(Data to use Opens)

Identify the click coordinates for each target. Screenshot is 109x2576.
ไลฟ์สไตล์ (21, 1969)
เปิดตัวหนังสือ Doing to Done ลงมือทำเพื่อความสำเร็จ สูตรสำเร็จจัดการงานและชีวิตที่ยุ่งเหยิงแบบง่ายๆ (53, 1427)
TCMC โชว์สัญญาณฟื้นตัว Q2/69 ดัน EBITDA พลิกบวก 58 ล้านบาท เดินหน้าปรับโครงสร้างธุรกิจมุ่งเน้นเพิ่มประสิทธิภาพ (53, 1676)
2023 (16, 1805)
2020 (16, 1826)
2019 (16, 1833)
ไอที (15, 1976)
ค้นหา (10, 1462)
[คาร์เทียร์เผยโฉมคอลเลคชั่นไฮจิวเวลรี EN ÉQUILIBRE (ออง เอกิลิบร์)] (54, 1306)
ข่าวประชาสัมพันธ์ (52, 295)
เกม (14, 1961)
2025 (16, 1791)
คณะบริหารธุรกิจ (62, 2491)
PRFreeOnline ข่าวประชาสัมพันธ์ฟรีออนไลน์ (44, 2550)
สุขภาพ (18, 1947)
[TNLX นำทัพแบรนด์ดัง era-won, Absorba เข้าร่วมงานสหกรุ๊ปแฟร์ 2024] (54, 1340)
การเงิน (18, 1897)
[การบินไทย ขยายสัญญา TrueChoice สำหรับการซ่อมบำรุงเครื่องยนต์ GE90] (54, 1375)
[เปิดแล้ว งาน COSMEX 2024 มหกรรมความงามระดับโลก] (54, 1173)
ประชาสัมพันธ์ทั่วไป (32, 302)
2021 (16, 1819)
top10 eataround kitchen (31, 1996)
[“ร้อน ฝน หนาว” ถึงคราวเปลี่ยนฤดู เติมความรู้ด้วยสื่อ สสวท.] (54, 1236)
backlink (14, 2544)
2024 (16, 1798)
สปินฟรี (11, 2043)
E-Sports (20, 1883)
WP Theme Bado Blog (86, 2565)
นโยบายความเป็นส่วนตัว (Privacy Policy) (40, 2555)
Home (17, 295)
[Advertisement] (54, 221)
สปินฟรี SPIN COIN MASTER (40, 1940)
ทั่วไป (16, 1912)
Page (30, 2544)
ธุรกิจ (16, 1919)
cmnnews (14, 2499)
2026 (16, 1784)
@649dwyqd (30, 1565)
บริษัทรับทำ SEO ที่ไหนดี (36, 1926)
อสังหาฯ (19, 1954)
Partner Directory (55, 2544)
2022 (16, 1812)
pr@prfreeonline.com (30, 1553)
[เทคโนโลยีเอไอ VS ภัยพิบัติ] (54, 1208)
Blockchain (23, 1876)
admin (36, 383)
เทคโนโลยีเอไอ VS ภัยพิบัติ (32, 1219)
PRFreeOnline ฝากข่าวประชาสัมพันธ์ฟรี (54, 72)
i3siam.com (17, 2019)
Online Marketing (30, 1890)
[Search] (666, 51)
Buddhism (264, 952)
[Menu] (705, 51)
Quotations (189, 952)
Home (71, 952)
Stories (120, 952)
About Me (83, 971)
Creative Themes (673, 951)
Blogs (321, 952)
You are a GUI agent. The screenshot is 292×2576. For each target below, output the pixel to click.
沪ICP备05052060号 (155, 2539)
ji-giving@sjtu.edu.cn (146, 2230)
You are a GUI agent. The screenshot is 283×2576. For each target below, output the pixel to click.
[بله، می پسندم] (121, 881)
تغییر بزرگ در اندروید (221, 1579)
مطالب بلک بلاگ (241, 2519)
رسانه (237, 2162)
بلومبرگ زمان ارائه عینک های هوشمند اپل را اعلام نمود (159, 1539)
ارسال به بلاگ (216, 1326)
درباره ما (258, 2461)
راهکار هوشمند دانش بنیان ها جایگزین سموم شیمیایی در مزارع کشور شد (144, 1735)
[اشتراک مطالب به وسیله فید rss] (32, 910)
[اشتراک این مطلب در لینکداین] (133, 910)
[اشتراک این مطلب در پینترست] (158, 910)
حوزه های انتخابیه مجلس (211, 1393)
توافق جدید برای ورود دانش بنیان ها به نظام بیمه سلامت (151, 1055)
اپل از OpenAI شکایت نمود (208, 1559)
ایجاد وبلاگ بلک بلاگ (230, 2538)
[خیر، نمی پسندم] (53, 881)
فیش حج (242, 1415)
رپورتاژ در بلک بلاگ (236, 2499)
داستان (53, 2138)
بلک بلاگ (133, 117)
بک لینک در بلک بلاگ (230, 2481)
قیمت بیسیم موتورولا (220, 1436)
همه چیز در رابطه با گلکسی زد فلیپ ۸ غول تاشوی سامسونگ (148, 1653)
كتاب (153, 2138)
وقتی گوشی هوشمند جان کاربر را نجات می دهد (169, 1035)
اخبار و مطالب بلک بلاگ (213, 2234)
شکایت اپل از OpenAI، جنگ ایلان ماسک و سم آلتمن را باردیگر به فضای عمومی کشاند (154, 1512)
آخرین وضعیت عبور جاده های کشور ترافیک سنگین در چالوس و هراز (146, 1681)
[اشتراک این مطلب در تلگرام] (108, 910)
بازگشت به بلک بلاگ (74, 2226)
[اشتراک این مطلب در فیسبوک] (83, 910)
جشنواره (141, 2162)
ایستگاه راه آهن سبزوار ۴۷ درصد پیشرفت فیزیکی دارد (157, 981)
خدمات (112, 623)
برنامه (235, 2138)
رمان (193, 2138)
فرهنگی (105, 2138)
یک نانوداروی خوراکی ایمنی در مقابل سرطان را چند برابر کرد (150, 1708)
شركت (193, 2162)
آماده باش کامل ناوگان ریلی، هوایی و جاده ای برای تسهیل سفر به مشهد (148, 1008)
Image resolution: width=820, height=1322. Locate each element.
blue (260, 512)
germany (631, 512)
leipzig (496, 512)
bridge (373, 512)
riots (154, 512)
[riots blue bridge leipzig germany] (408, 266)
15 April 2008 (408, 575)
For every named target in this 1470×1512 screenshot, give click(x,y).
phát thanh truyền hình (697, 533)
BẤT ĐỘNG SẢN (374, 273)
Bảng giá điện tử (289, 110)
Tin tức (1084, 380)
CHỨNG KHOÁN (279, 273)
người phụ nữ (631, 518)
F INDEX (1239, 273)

(Data to use Closes)

__Task__: Repeat exactly the lines of the listing from its first line through the line that holds "ไอที (15, 1976)". Nothing else should appear.

__Exercise result__:
Identify the click coordinates for each target. Screenshot is 109x2576.
ไลฟ์สไตล์ (21, 1969)
เปิดตัวหนังสือ Doing to Done ลงมือทำเพื่อความสำเร็จ สูตรสำเร็จจัดการงานและชีวิตที่ยุ่งเหยิงแบบง่ายๆ (53, 1427)
TCMC โชว์สัญญาณฟื้นตัว Q2/69 ดัน EBITDA พลิกบวก 58 ล้านบาท เดินหน้าปรับโครงสร้างธุรกิจมุ่งเน้นเพิ่มประสิทธิภาพ (53, 1676)
2023 (16, 1805)
2020 (16, 1826)
2019 (16, 1833)
ไอที (15, 1976)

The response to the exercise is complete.